(Stored records)
::::::

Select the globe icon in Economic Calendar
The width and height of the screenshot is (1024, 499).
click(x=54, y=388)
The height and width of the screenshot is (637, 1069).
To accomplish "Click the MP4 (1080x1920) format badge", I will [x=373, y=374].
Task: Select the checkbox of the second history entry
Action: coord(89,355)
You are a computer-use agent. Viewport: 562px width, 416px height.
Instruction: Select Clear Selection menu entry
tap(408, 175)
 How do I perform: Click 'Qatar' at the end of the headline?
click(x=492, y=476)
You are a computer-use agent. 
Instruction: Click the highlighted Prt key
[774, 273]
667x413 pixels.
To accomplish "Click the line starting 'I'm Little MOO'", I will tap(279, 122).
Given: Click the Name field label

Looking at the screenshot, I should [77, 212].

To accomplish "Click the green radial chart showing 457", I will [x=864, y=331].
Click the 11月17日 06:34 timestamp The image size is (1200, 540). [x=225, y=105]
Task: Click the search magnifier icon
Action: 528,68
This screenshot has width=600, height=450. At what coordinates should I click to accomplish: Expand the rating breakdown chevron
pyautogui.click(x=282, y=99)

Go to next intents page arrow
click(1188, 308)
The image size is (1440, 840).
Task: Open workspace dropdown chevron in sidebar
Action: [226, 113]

::::::

All records shown above are to be reproduced without any alteration.

| PROBLEM SOLUTION |
Select the globe icon in Economic Calendar
The width and height of the screenshot is (1024, 499).
click(x=54, y=388)
The height and width of the screenshot is (637, 1069).
To accomplish "Click the MP4 (1080x1920) format badge", I will [x=373, y=374].
Task: Select the checkbox of the second history entry
Action: coord(89,355)
You are a computer-use agent. Viewport: 562px width, 416px height.
Instruction: Select Clear Selection menu entry
tap(408, 175)
 How do I perform: Click 'Qatar' at the end of the headline?
click(x=492, y=476)
You are a computer-use agent. 
Instruction: Click the highlighted Prt key
[774, 273]
667x413 pixels.
To accomplish "Click the line starting 'I'm Little MOO'", I will tap(279, 122).
Given: Click the Name field label

Looking at the screenshot, I should [77, 212].

To accomplish "Click the green radial chart showing 457", I will [x=864, y=331].
Click the 11月17日 06:34 timestamp The image size is (1200, 540). [x=225, y=105]
Task: Click the search magnifier icon
Action: 528,68
This screenshot has width=600, height=450. At what coordinates should I click to accomplish: Expand the rating breakdown chevron
pyautogui.click(x=282, y=99)

Go to next intents page arrow
click(1188, 308)
The image size is (1440, 840).
Task: Open workspace dropdown chevron in sidebar
Action: [226, 113]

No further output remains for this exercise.